表3 以醋酸菌产量为检测指标的正交试验结果表Table 3 The orthogonal test results with acetic bacteria yield as the detection index

由表3可知，各因素影响菌株CS-63产酸的主次顺序为pH>乙醇浓度>培养基>培养温度，得出最佳工艺条件为A3B1C1D3。由正交表得到的最佳工艺参数为A3B1C1D3，与试验中产酸量最高的第7组A3B1C2D3不相符，因此需要验证试验A3B1C1D3和A3B1C2D3。

验证试验结果：组合A3B1C1D3的产酸量为15.4 g/L，组合A3B1C2D3的产酸量为14.7 g/L，即A3B1C1D3组优于A3B1C2D3组。
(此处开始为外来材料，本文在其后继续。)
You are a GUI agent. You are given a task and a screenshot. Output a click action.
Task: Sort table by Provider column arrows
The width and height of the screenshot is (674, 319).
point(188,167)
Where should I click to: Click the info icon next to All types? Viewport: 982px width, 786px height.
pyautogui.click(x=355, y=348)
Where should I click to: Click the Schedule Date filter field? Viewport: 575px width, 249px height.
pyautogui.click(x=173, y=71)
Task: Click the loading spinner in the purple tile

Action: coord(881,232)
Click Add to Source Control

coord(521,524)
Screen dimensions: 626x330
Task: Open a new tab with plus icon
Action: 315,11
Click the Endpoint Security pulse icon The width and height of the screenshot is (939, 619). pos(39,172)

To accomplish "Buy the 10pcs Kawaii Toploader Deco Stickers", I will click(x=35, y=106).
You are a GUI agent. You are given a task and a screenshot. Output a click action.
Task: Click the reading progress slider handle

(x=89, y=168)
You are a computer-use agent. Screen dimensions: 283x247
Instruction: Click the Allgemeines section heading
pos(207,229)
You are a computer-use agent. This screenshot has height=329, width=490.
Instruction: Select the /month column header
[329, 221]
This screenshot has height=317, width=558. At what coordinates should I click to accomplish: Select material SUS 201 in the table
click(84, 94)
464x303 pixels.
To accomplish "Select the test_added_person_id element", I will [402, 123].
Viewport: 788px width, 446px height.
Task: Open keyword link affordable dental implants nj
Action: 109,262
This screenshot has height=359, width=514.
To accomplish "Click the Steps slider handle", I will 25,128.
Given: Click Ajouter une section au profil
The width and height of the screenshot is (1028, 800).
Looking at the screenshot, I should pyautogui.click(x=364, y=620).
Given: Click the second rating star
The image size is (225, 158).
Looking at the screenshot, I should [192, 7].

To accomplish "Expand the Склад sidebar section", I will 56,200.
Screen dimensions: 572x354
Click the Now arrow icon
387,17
因此可得醋酸菌CS-63的最佳产酸条件为：25 ℃下在乙醇浓度为5%，pH 4.5的发酵培养基中培养。

3 结论

本研究以菌株CS-63为对象，采用生理生化特征与16S rRNA保守序列分析相结合的方法对其进行鉴定，最终确定其为蒲桃醋酸杆菌(Acetobactersyzygii)；对该菌株的培养条件进行优化，分别研究了菌株CS-63在不同培养基、乙醇浓度、培养温度和pH下的产酸量，并以不同培养基、乙醇浓度、培养温度和pH为试验因素进行正交分析，最终得出该菌株的最佳产酸培养条件为：25 ℃下在乙醇浓度为5%，pH 4.5的发酵培养基(葡萄糖1%，蛋白胨0.3%，酵母提取物1%)中培养。

目前对蒲桃醋酸杆菌的研究鲜少，本文对该菌株的鉴定及最适产酸条件的研究，可为后续该菌株在实际应用中提供数据支撑，同时也为工艺上采用纯菌发酵奠定基础，但本研究只选取了4个影响因素来研究该菌株的产酸特性，具有一定局限性，为更好地将其应用到实际生活中，日后还可对该菌株进行更加全面的研究，探索其他影响因素对其生长繁殖和产酸的影响，比如接种量、不同碳源、初始乙酸浓度、矿化度等；或研究该菌株的酒精转换率、遗传稳定性等；或经诱变得到耐高温、耐高乙醇、耐高乙酸的菌种。